While the approach led to clear increases in lifespan in prematurely aging mice, the fact that no one had been able to replicate the result in healthy mice since then raised doubts about the approach. “Different groups have tried this experiment, and the data have not been positive so far,” Alejandro Ocampo, from the University of Lausanne in Switzerland, who carried out the original Salk experiments, told MIT Technology Review.
But now, Rejuvenate Bio claims that when they exposed healthy mice near the end of their lives to a subset of the Yamanaka factors, they lived for another 18 weeks on average, compared to just 9 weeks for those that didn’t undergo cellular reprogramming.
The mice were already 124 weeks old at the time, so this only represents a 7 percent increase in lifespan. But the company says it’s still a significant demonstration of the potential life-extending powers of cellular reprogramming, and the treated mice also showed improvements in a range of health metrics.

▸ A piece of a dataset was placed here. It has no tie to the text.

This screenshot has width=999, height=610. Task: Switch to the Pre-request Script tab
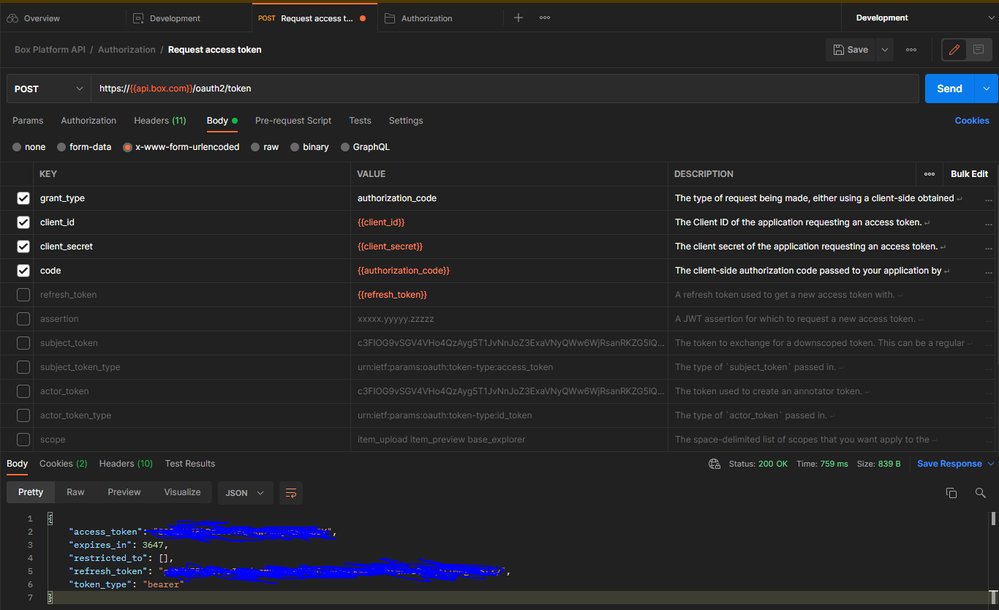293,121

Another reason why the research is interesting, though, is the method by which the Yamanaka factors were administered. Previous studies have generally relied on genetically modifying mice to produce the factors themselves, but this study delivered them to the animals’ cells using repurposed viruses, which is the approach used in clinically approved gene therapies.
The results have yet to be peer reviewed, so should be taken with a pinch of salt until other groups are able to replicate them, but there is growing evidence of the potential therapeutic benefits of cellular reprogramming. Recent research on mice has shown that it can boost liver regeneration and help restore sight in animals with glaucoma.
It’s likely to be a long road to human trials, as there are significant question marks about potential side effects, including concerns that the approach could increase the risk of cancer. But promisingly, recent research on mice from the Salk team has shown that long-term treatment with Yamanaka factors led to significant rejuvenating effects on the animals’ tissues without causing any cancers. The research also found that the longer the treatment time, the better the results.
Further work will need to be done to validate the research from Rejuvenate Bio, but the results suggest that age-reversing treatments may soon be within reach.